━━ Entries provided ━━
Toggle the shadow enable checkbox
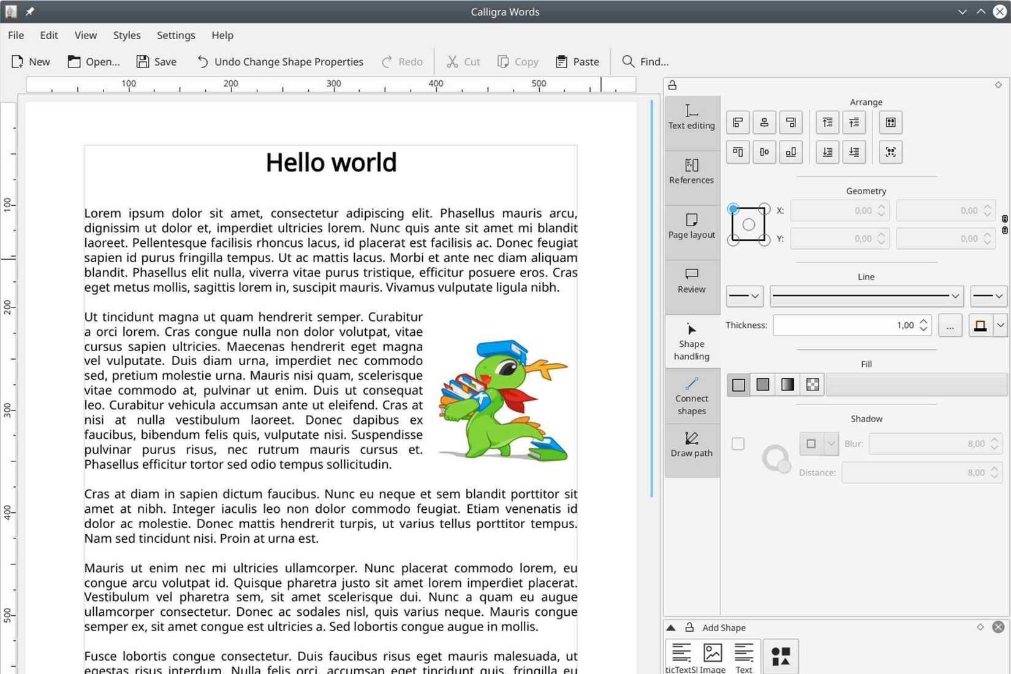Image resolution: width=1011 pixels, height=674 pixels. pos(738,444)
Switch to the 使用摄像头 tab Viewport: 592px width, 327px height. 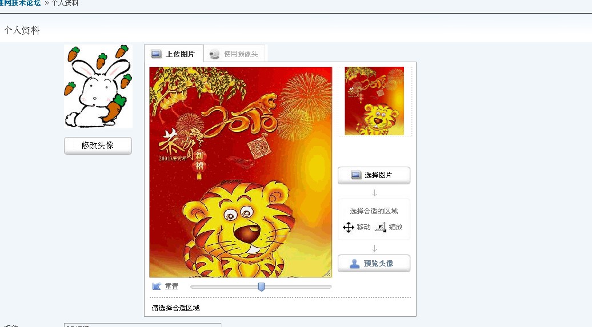click(234, 54)
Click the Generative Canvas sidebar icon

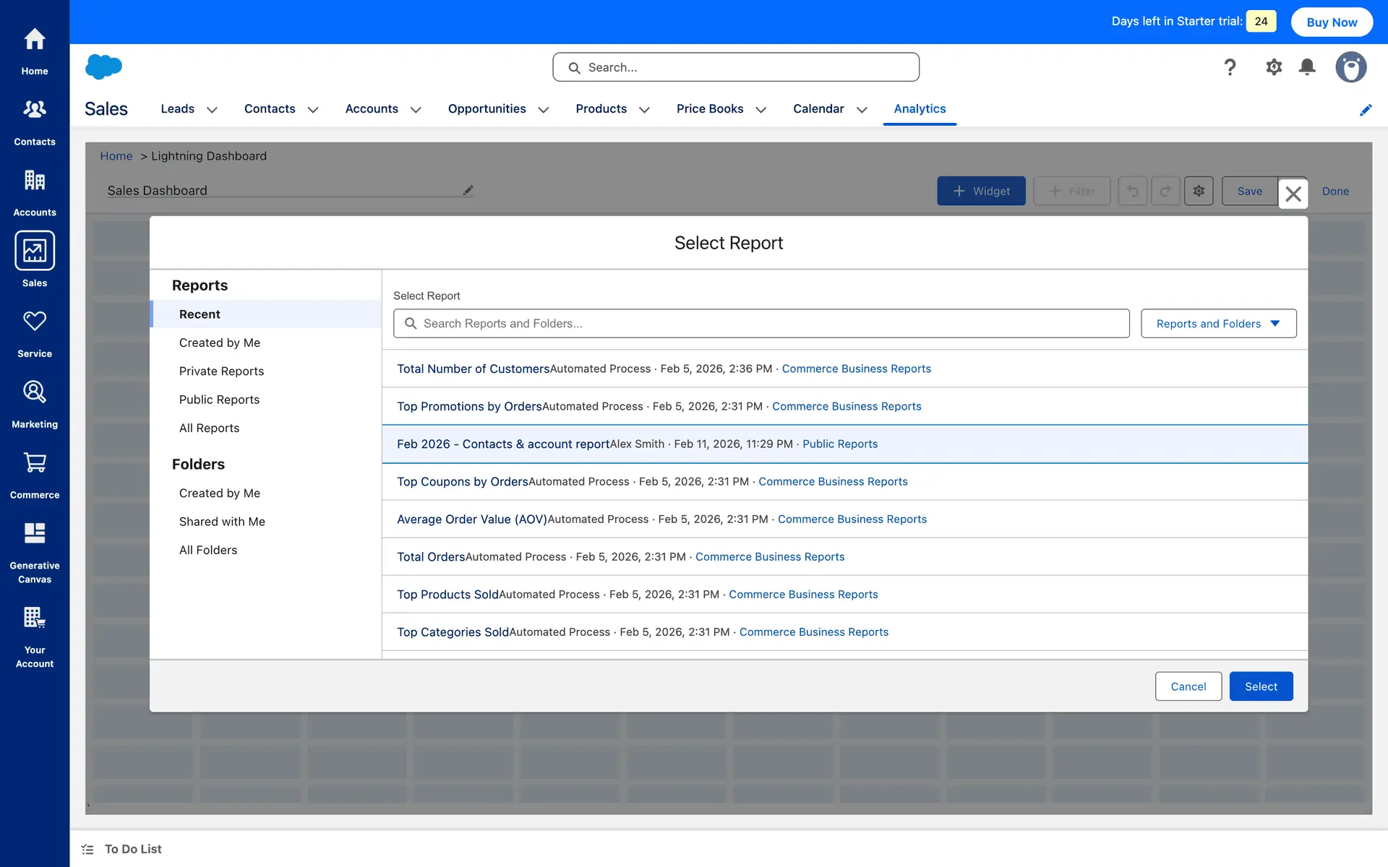tap(34, 534)
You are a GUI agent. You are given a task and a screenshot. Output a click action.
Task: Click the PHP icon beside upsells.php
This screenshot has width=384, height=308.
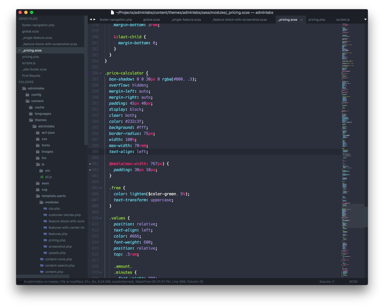point(45,253)
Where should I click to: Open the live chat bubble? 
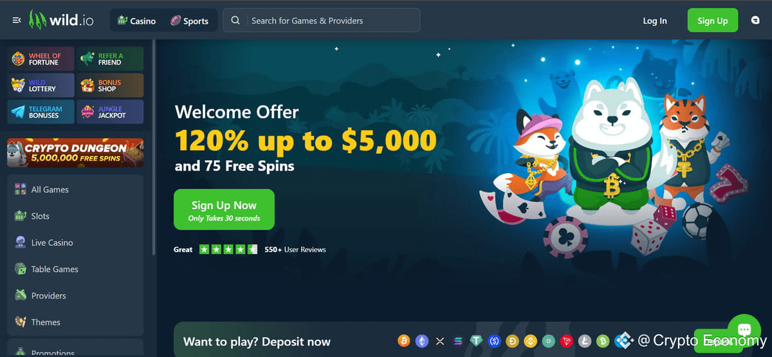[x=744, y=331]
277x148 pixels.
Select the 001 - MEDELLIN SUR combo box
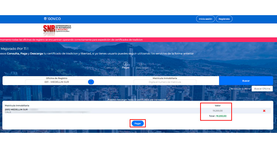[x=57, y=82]
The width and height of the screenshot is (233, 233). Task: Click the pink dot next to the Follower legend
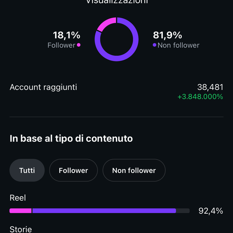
━━━
> Short problem
Please gather every line in the records above that contains the word "screenshot" and copy each one out in full.

> Exercise result
You are a GUI agent. You are given a task and a screenshot. Output a click action.
This screenshot has width=384, height=308.
The width and height of the screenshot is (233, 233). Task: Click the pink dot next to the Follower legend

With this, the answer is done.